European countries including Germany and the U.K. have most of the world’s operating offshore wind farms. Together they plan a 50-fold increase in installed sea-based wind towers in the coming decades. Their lead over developers in the U.S. may be challenged should the 130-turbine project in Nantucket Sound, Massachusetts, open the way for more project approvals.

Harsh Conditions

“Offshore wind power is viable, even in the harsh natural conditions of Germany,” said Vattenfall Europe CEO Tuomo Hatakka.

In Britain, Prime Minister Gordon Brown has lured General Electric Co., Siemens AG and Clipper Windpower Plc to erect projects that would generate 47 gigawatts of power, enough to supply all of Britain’s households. One gigawatt lights about 653,000 homes, according to RenewableUK. Germany plans about half as much, and 6.3 gigawatts are on the drawing boards in the U.S. and Canada.

The return on investment for offshore developments are as high as 18 percent, said Martin Billhardt, chief executive officer of PNE Wind AG. That compares with returns of 9 percent to 12 percent for onshore projects.

“Offshore can be very attractive for investors,” said Billhardt, whose Cuxhaven, Germany-based company is building two deep-water wind farms off the German coast. “The wind availability is really there.”

Drawbacks Offshore

While turbines anchored to the seabed promise more clean energy as the world weans itself from oil and coal, the offshore plants aren’t without drawbacks. They can cost twice as much as onshore rivals and require special ships, cables and engineering to allow them to withstand high winds and corrosive salt water.

Floating cranes required to build and service wind farms are scarce, and most work ships now in use are “inappropriate” because they’ve been adapted from the oil industry, said Thomas Karst, a director at Make Consulting. The Danish company advising on investments in wind energy estimates that by 2015 there may be a 20 percent gap between the capacity of vessels and demand for their services.
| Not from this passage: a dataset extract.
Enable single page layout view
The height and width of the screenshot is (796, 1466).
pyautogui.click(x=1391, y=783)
“There are simply too few vessels, and the ports are inadequate to handle all the heavy equipment,” Karst said. “These are serious supply chain issues.”

Costs at Sea

Costs to install a turbine at sea are about 4 million euros per megawatt of capacity, said Mortimer Menzel, a partner at the Augusta & Co., a merchant bank. A turbine on land is about 1.5 million euros.

Design flaws on some U.K.-based turbines may cost operators including Royal Dutch Shell Plc,Centrica Plc and Dong Energy A/S as much as 50 million pounds ($77 million) to fix, RenewableUK said April 14.
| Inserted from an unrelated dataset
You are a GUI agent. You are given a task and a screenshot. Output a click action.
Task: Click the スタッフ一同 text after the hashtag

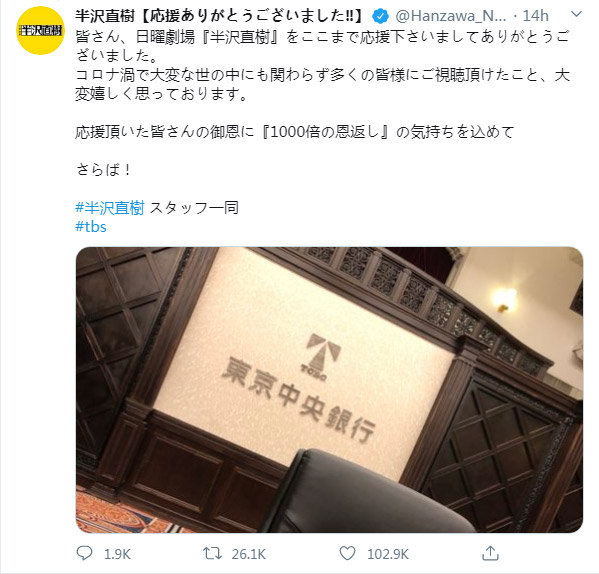[194, 208]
“The barriers to entry are still very high,”Ditlev Engel, chief executive of Vestas Wind Systems A/S, the world’s largest maker of wind turbines. “Offshore definitely has a lot of potential, but it’s a small part of the overall market.”
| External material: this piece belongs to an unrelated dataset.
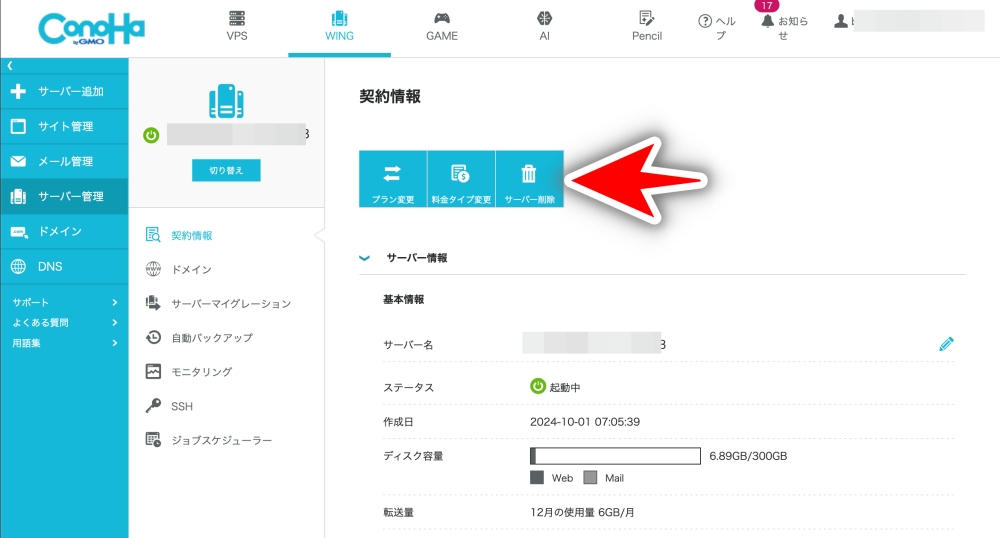Open the AI service tab
Viewport: 1000px width, 538px height.
tap(544, 26)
Utilities, because of their “large balance sheets,” have so far developed the most wind parks, said Grzegorz Zielinski of the European Bank for Reconstruction and Development, which provides financing for wind projects in Eastern Europe.

With the new Alpha Ventus farm this week, Vattenfall increased its wind assets to 426 megawatts, closing in on Fredericia, Denmark-based Dong Energy, the world leader with 595 megawatts. RWE AG’s Innogy unit leads the world in wind parks under development, according to New Energy Finance.

Scarce Finance

Costs and risks particular to sea-borne structures have led to insufficient lending from banks as financing fails to keep pace with the offshore industry’s expansion, said Marc Schmitz, a vice president at Rabobank Nederland NV.

“There’s not enough bank debt in the market,” he said. “This is a real issue.”

Banks demand twice as much equity from developers for offshore wind projects, or 30 percent of the total investment, than they do for onshore, Schmitz said. Most wind farm projects cost from 600 million euros to 1.5 billion euros to build.

While the benefits of stronger, more frequent breezes offshore are evident to some investors, the risks imply the need for caution, said the EBRD’s Zielinski.

“Offshore wind is not for the faint-hearted,” he said. “And you need deep pockets.”